Although there are many differences internally in the Power10 processor compared to the Power9 processor that relate to performance, number of cores, and other features, the general RAS philosophy for how errors are handled has remains the same. Therefore, information about Power9 processor-based subsystem RAS can still be referenced to understand the design. For more information, see Introduction to IBM Power Reliability, Availability, and Serviceability for Power9 processor-based systems using IBM PowerVM.
The Power E1050 processor module is a dual-chip module (DCM) that differs from that of the Power E950, which has single-chip module (SCM). Each DCM has 30 processor cores, which is 120 cores for a 4-socket (4S) Power E1050. In comparison, a 4S Power E950 supports 48 cores. The internal processor buses are twice as fast with the Power E1050 running at 32 Gbps.
Despite the increased cores and the faster high-speed processor bus interfaces, the RAS capabilities are equivalent, with features like PIR, L2/L3 Cache ECC protection with cache line delete, and the CRC fabric bus retry that is a characteristic of Power9 and Power10 processors. As with the Power E950, when an internal fabric bus lane encounters a hard failure in a Power E1050, the lane can be dynamically spared out.
Figure 4-2 shows the Power10 DCM
Figure 4-2 Power10 Dual-Chip Module
4.3.1 Cache availability
The L2/L3 caches in the Power10 processor in the memory buffer chip are protected with double-bit detect, single-bit correct ECC. In addition, a threshold of correctable errors that are detected on cache lines can result in the data in the cache lines being purged and the cache lines removed from further operation without requiring a restart in the PowerVM environment. Modified data is handled through Special Uncorrectable Error (SUE) handling. L1 data and instruction caches also have a retry capability for intermittent errors and a cache set delete mechanism for handling solid failures.
4.3.2 Special Uncorrectable Error handling
SUE handling prevents an uncorrectable error in memory or cache from immediately causing the system to terminate. Rather, the system tags the data and determines whether it will ever be used again. If the error is irrelevant, it will not force a checkstop. When and if data is used, I/O adapters that are controlled by an I/O hub controller freeze if the data were transferred to an I/O device; otherwise, termination can be limited to the program/kernel, or if the data is not owned by the hypervisor.

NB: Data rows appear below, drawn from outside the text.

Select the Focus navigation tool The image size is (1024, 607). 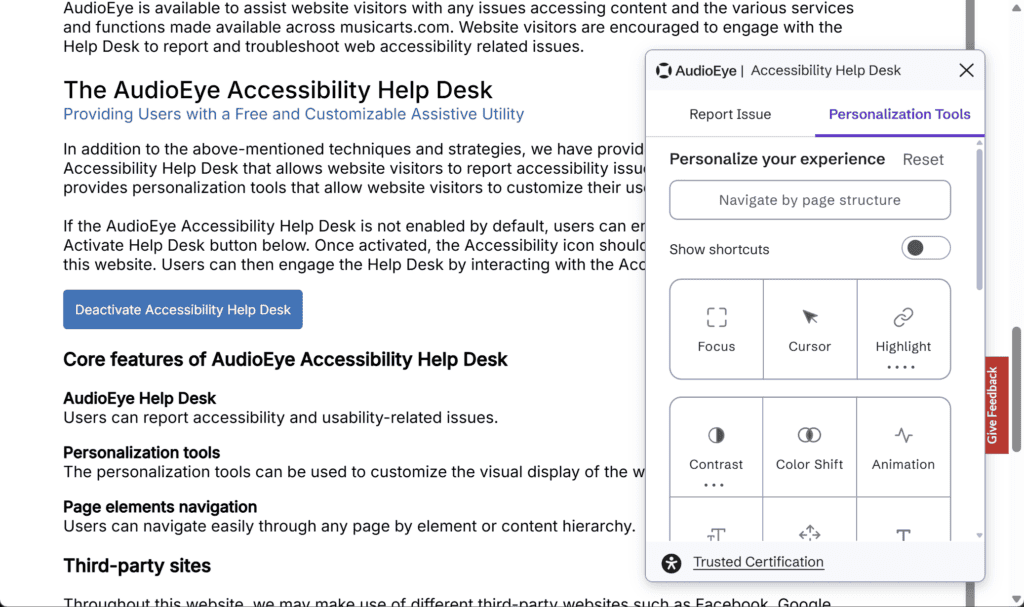pyautogui.click(x=716, y=329)
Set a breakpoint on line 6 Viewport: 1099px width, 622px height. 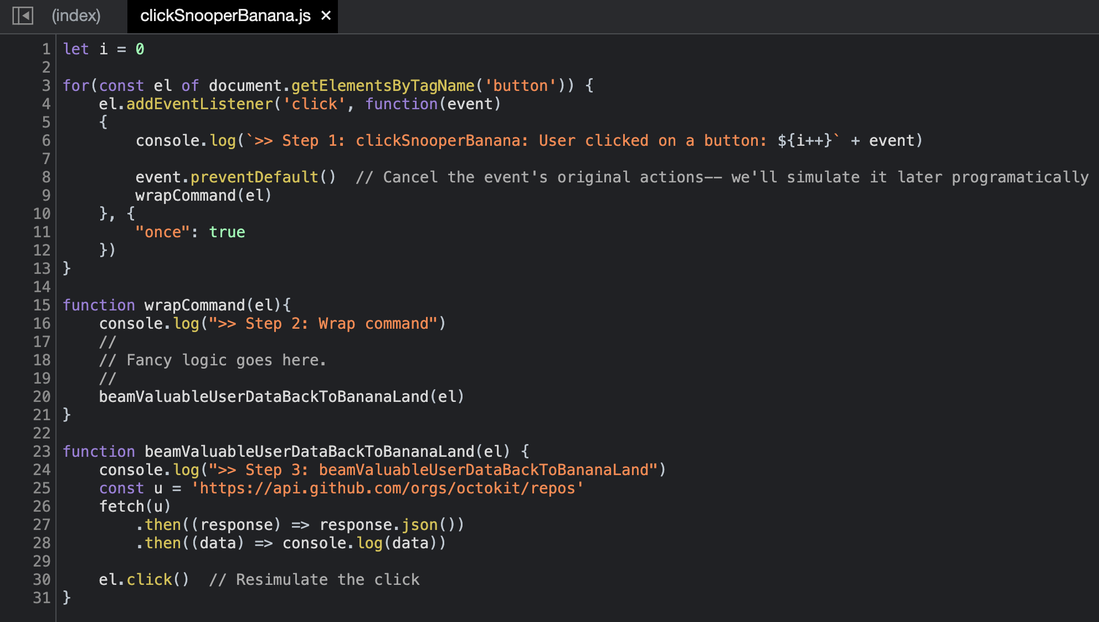pos(45,140)
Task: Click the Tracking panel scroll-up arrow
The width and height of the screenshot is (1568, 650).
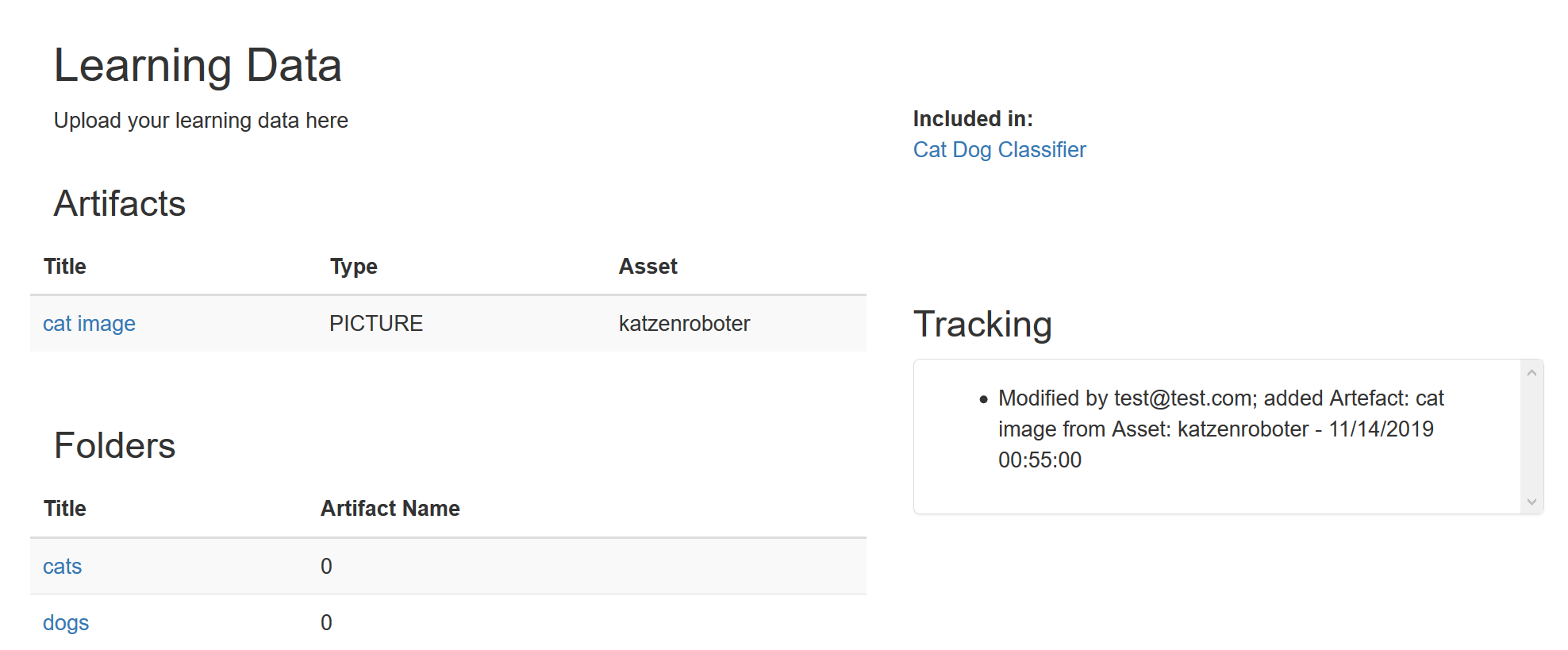Action: (x=1531, y=373)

4.3.3 Uncorrectable error recovery
When the auto-restart option is enabled, the system can automatically restart following an unrecoverable software error, hardware failure, or environmentally induced (AC power) failure.
4.4 I/O subsystem RAS
The Power E1050 provides 11 general-purpose Peripheral Component Interconnect Express (PCIe) slots that allow for hot-plugging of I/O adapters, which makes the adapters concurrently maintainable. These PCIe slots operate at Gen4 and Gen5 speeds. Some of the PCIe slots support OpenCAPI and I/O expansion drawer cable cards.

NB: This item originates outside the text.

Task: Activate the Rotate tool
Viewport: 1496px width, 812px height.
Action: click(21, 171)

Unlike the Power E950, the Power E1050 location codes start from index 0, as with all Power 10 systems. However, slot c0 is not a general-purpose PCIe slot because it is reserved for the eBMC Service Processor card.
Another difference between the Power E950 and the Power E1050 is that all the Power E1050 slots are directly connected to a Power10 processor. In the Power E950, some slots are connected to the Power9 processor through I/O switches.

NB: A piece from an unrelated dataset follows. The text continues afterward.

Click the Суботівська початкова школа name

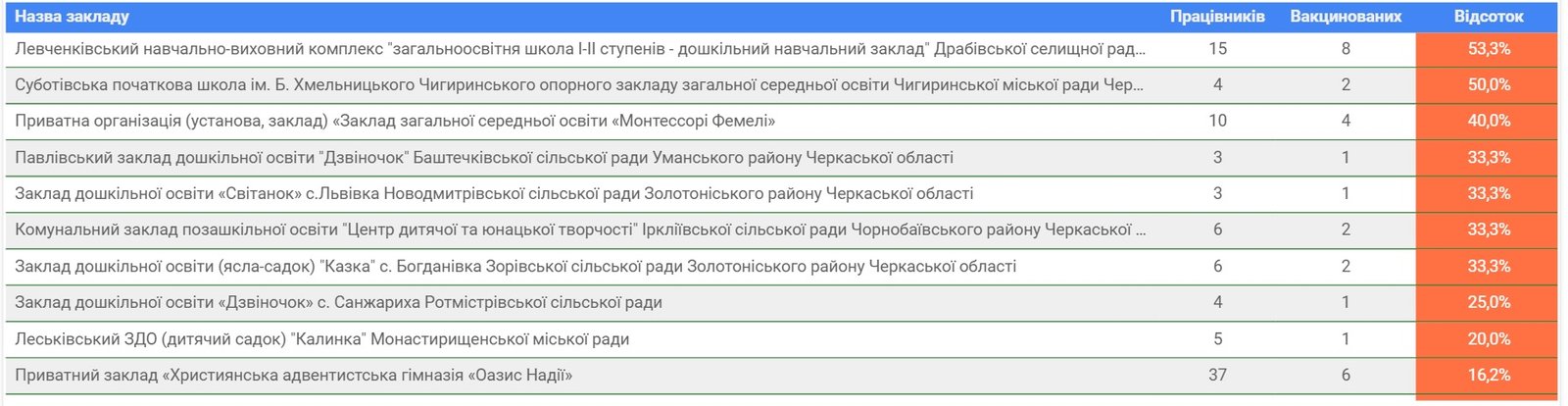click(578, 85)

All 11 PCIe slots are available if 3-socket or 4-socket DCMs are populated. In the 2-socket DCM configuration, only seven PCIe slots are functional.
DASD options
The Power E1050 provides 10 internal Non-volatile Memory Express (NVMe) drives at Gen4 speeds, which means that they are concurrently maintainable. The NVMe drives are connected to DCM0 and DCM3. In a 2-socket DCM configuration, only six of the drives are available. To access to all 10 internal NVMe drives, you must have a 4S DCM configuration. Unlike the Power E950, the Power E1050 has no internal serial-attached SCSI (SAS) drives You can use an external drawer to provide SAS drives.
The internal NVMe drives support OS-controlled RAID 0 and RAID 1 array, but no hardware RAID. For best redundancy, use an OS mirror and dual Virtual I/O Server (VIOS) mirror. To ensure as much separation as possible in the hardware path between mirror pairs, the following NVMe configuration is recommended:
Ê Mirrored OS: NVMe3 and NVMe4 pairs, or NVMe8 and NVMe9 pairs
Ê Mirrored dual VIOS:
– Dual VIOS: NVMe3 for VIOS1, NVMe4 for VIOS2.
– Mirrored dual VIOS: NVMe9 mirrors NVMe3, and NVMe8 mirrors NVMe4.